Thursday, November 9, 2017

Michael Ng on Access to Justice in Rural China: A History of Atypical Legal Development and Legal Service Provision (The China Review)

"Nonprofessional Access to Justice in Rural China: A History of Atypical Legal Development and Legal Service Provision"
Michael Ng and Xuanming Pan
The China Review: an Interdisciplinary Journal on Greater China
October 2017,  Vol. 17, No. 3, pp. 59-86
Abstract:  This article provides a corrective to the conventional discourse on legal development in modern and contemporary China. By mapping the landscape of nonprofessional legal service provision crossing over modern and contemporary history, this research proposes a new analytical framework for understanding lawyering, professionalization, and access to justice in China. Previous studies present an urban-centric view and highlight the alternativeness and transitional nature of nonprofessional legal service providers (who operate primarily in rural China) vis-à-vis the professionally trained and qualified lawyers (who serve primarily in urban China). The urban-oriented discourse downplays, if not ignores, the historical fact that the ordinary people of China, mostly residing in rural areas, have relied on nonprofessional legal workers as their mainstream access to justice for centuries, with demand for their services remaining largely unchanged throughout the Qing, Republican, Mao, and post-Mao eras despite the attempted monopolization of the legal market by qualified lawyers.
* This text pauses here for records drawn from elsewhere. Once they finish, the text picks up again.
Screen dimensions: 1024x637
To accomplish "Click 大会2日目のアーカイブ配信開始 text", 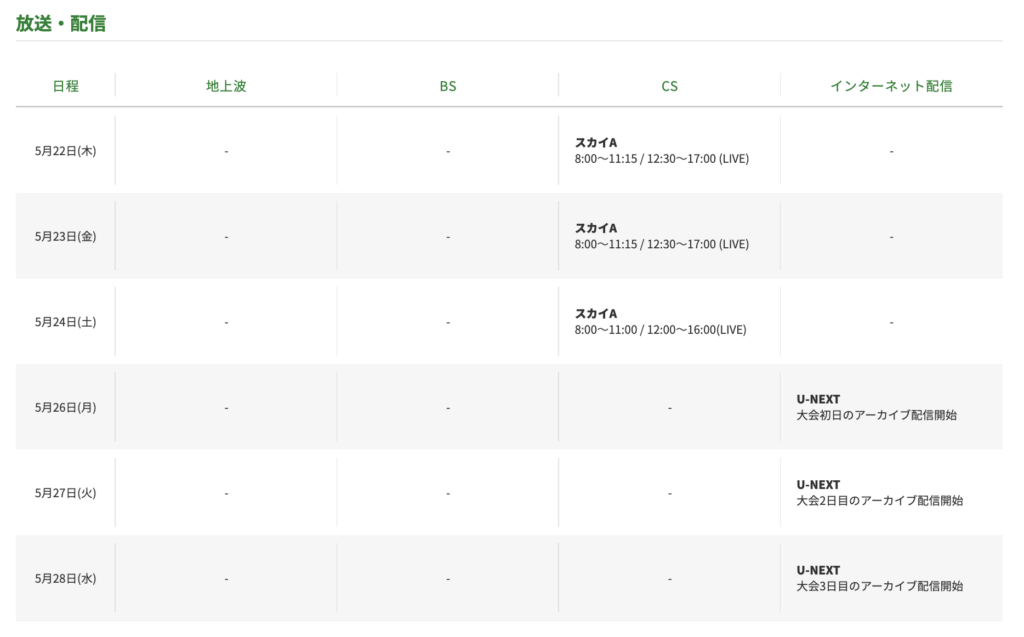I will (880, 501).
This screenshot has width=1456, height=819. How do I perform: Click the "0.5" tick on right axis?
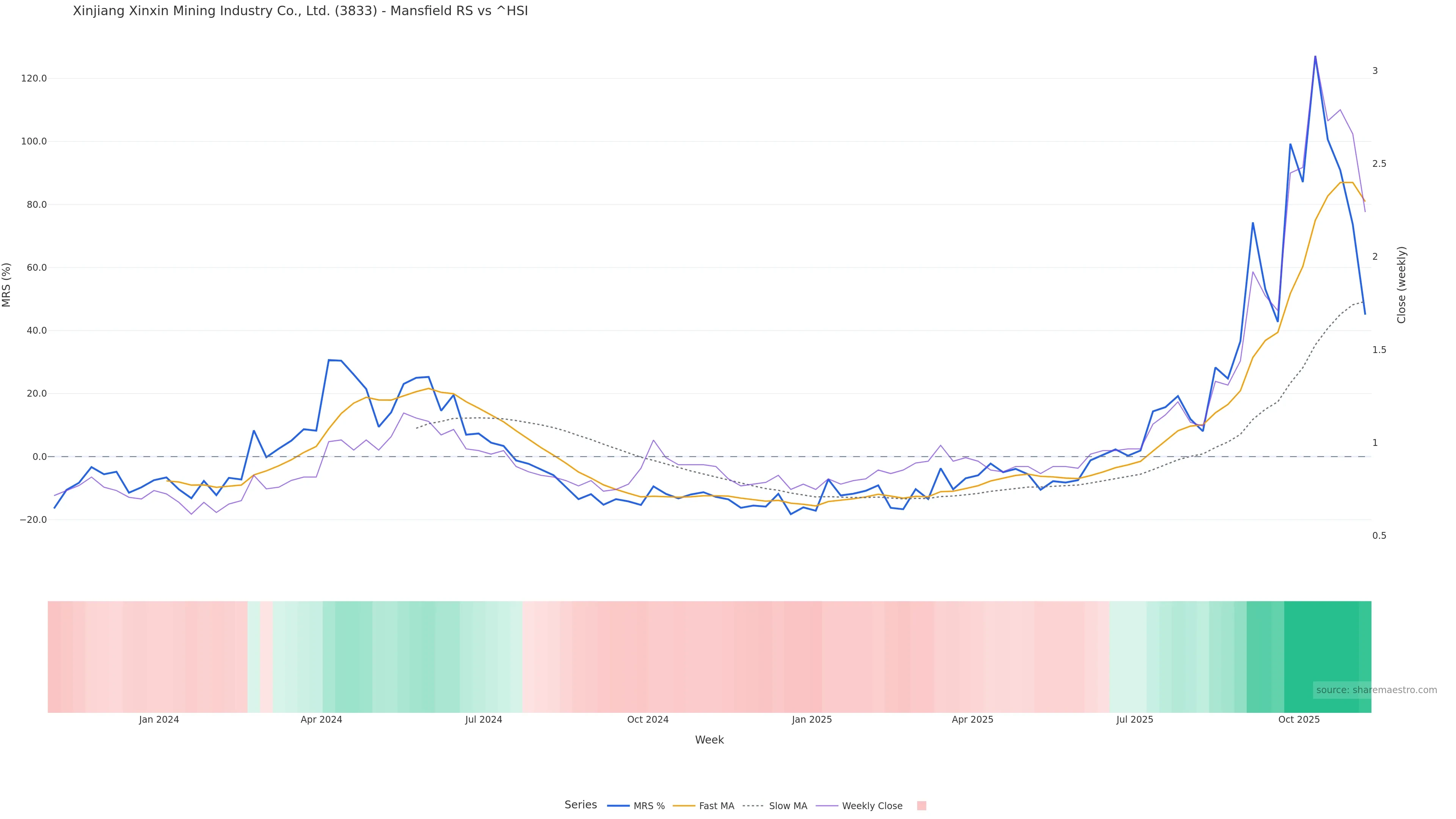tap(1379, 536)
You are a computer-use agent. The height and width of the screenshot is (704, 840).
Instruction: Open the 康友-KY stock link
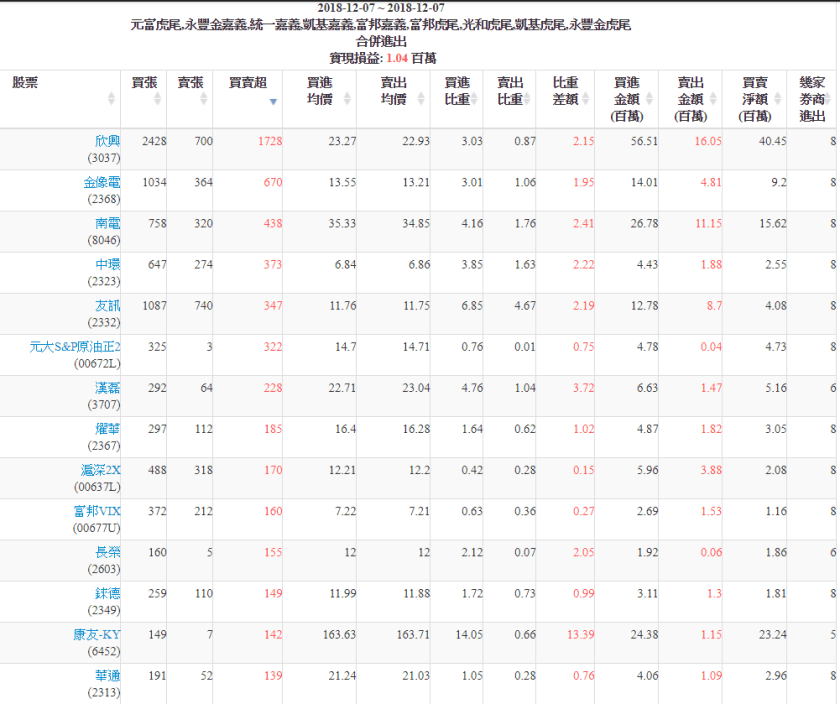pyautogui.click(x=95, y=633)
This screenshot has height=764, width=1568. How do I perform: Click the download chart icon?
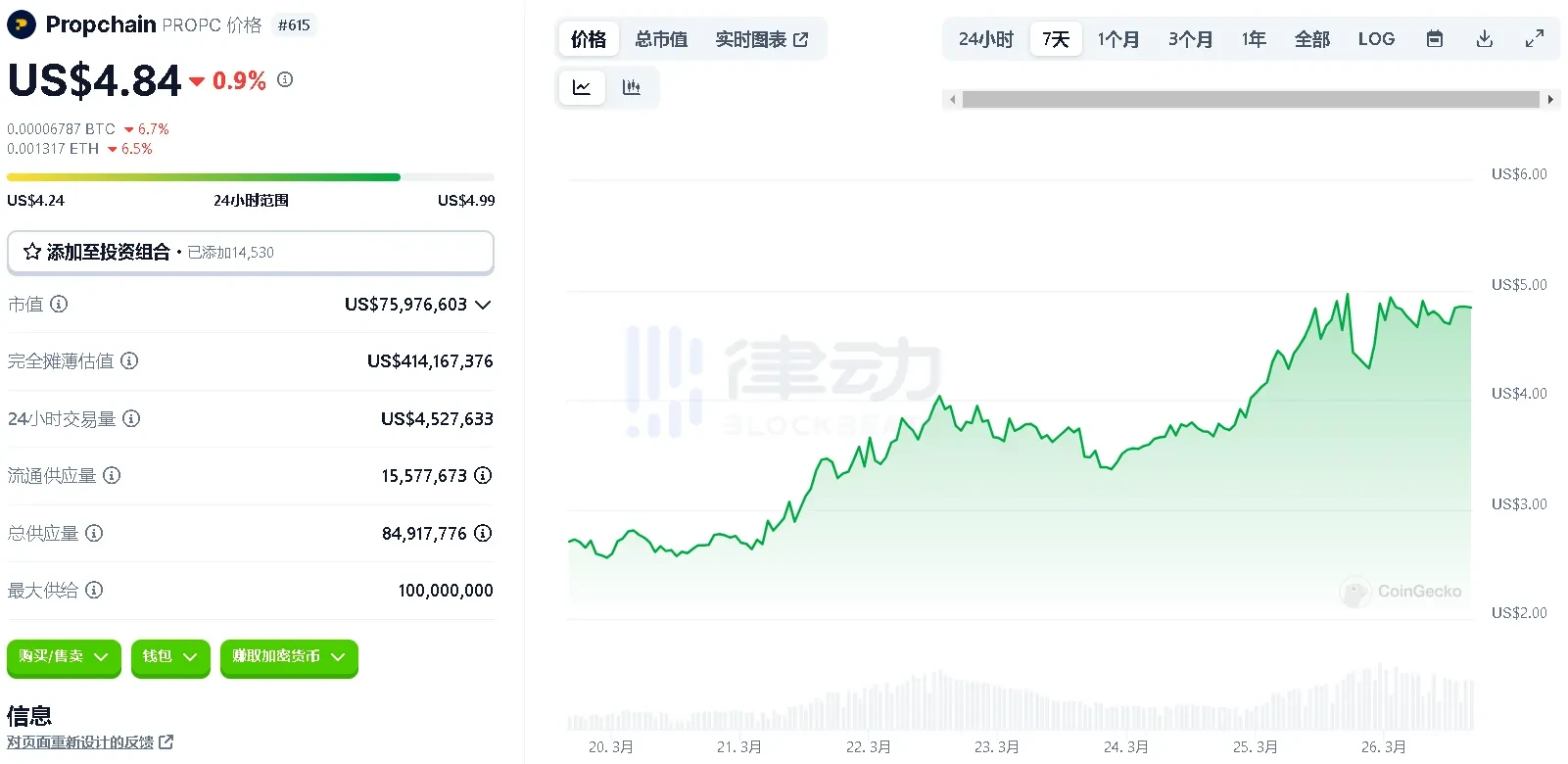pos(1485,38)
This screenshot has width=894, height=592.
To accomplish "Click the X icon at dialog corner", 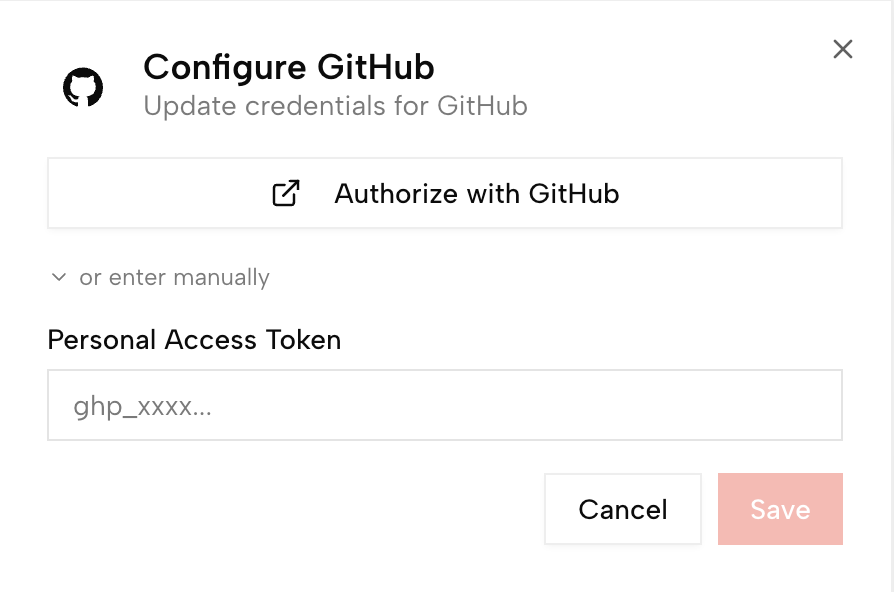I will click(843, 49).
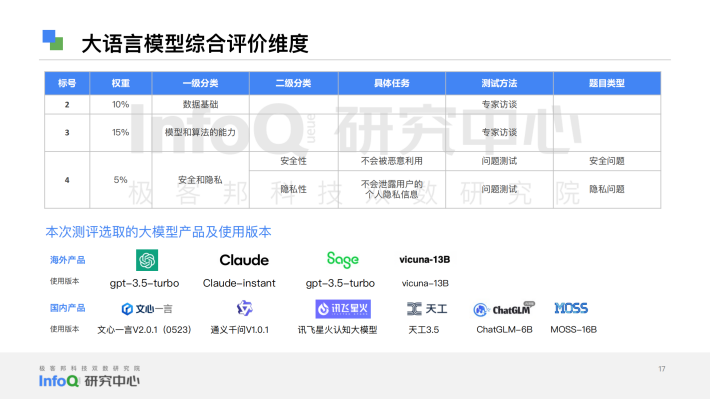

This article therefore argues for a reorientation of the conventional inquiry concerning the path toward the professionalization of lawyering in China that is framed in terms of license-based expertise and access. Rural legal workers, this article further argues, will, and should be allowed to, continue to meet the legal demand of the broader rural masses in China, demand that can hardly be met by the socially elite qualified lawyers practicing in urbanized China and provide, together with the qualified legal profession, dual-core access to justice in China.